--- START ---

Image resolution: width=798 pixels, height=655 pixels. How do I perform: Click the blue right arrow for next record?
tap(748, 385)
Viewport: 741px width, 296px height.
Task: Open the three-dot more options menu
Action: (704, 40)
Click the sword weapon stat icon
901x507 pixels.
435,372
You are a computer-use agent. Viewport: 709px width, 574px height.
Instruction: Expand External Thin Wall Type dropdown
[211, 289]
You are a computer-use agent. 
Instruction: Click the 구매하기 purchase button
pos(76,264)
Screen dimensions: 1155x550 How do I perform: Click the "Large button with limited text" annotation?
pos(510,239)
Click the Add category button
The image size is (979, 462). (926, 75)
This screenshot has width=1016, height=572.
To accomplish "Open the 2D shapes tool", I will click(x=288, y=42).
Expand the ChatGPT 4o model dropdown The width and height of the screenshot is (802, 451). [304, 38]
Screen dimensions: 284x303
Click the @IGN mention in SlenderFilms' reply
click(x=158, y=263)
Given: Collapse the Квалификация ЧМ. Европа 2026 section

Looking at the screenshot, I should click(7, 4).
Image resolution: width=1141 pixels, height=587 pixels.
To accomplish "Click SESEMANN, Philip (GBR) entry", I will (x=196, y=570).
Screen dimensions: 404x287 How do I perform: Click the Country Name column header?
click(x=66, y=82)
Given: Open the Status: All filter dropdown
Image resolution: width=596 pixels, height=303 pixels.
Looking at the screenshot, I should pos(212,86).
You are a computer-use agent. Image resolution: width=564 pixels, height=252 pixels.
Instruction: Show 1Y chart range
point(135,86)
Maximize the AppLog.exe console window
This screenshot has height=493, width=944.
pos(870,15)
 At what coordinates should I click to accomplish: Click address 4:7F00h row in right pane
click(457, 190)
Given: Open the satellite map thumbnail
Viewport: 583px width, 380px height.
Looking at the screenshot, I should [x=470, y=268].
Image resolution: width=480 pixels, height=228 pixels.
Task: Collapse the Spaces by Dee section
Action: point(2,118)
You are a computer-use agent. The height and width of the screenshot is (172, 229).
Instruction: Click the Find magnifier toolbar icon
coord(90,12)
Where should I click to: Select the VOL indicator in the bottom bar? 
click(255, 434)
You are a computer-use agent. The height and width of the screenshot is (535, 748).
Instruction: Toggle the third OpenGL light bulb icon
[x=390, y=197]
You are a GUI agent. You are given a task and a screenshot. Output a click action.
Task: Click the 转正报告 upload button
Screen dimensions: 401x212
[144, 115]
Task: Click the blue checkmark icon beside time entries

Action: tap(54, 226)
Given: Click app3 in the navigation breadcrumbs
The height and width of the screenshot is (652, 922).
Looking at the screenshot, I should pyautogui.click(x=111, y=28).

--- END ---

• _WORK ORDER_:
Transcribe the data in full, keeping every character.

• _EXERCISE RESPONSE_:
Image resolution: width=798 pixels, height=655 pixels. How do I perform: Click the blue right arrow for next record?
tap(748, 385)
Viewport: 741px width, 296px height.
Task: Open the three-dot more options menu
Action: (704, 40)
Click the sword weapon stat icon
901x507 pixels.
435,372
You are a computer-use agent. Viewport: 709px width, 574px height.
Instruction: Expand External Thin Wall Type dropdown
[211, 289]
You are a computer-use agent. 
Instruction: Click the 구매하기 purchase button
pos(76,264)
Screen dimensions: 1155x550 How do I perform: Click the "Large button with limited text" annotation?
pos(510,239)
Click the Add category button
The image size is (979, 462). (926, 75)
This screenshot has width=1016, height=572.
To accomplish "Open the 2D shapes tool", I will click(x=288, y=42).
Expand the ChatGPT 4o model dropdown The width and height of the screenshot is (802, 451). [304, 38]
Screen dimensions: 284x303
Click the @IGN mention in SlenderFilms' reply
click(x=158, y=263)
Given: Collapse the Квалификация ЧМ. Европа 2026 section

Looking at the screenshot, I should click(7, 4).
Image resolution: width=1141 pixels, height=587 pixels.
To accomplish "Click SESEMANN, Philip (GBR) entry", I will (x=196, y=570).
Screen dimensions: 404x287 How do I perform: Click the Country Name column header?
click(x=66, y=82)
Given: Open the Status: All filter dropdown
Image resolution: width=596 pixels, height=303 pixels.
Looking at the screenshot, I should pos(212,86).
You are a computer-use agent. Image resolution: width=564 pixels, height=252 pixels.
Instruction: Show 1Y chart range
point(135,86)
Maximize the AppLog.exe console window
This screenshot has height=493, width=944.
pos(870,15)
 At what coordinates should I click to accomplish: Click address 4:7F00h row in right pane
click(457, 190)
Given: Open the satellite map thumbnail
Viewport: 583px width, 380px height.
Looking at the screenshot, I should [x=470, y=268].
Image resolution: width=480 pixels, height=228 pixels.
Task: Collapse the Spaces by Dee section
Action: point(2,118)
You are a computer-use agent. The height and width of the screenshot is (172, 229).
Instruction: Click the Find magnifier toolbar icon
coord(90,12)
Where should I click to: Select the VOL indicator in the bottom bar? 
click(255, 434)
You are a computer-use agent. The height and width of the screenshot is (535, 748).
Instruction: Toggle the third OpenGL light bulb icon
[x=390, y=197]
You are a GUI agent. You are given a task and a screenshot. Output a click action.
Task: Click the 转正报告 upload button
Screen dimensions: 401x212
[144, 115]
Task: Click the blue checkmark icon beside time entries

Action: tap(54, 226)
Given: Click app3 in the navigation breadcrumbs
The height and width of the screenshot is (652, 922).
Looking at the screenshot, I should pyautogui.click(x=111, y=28).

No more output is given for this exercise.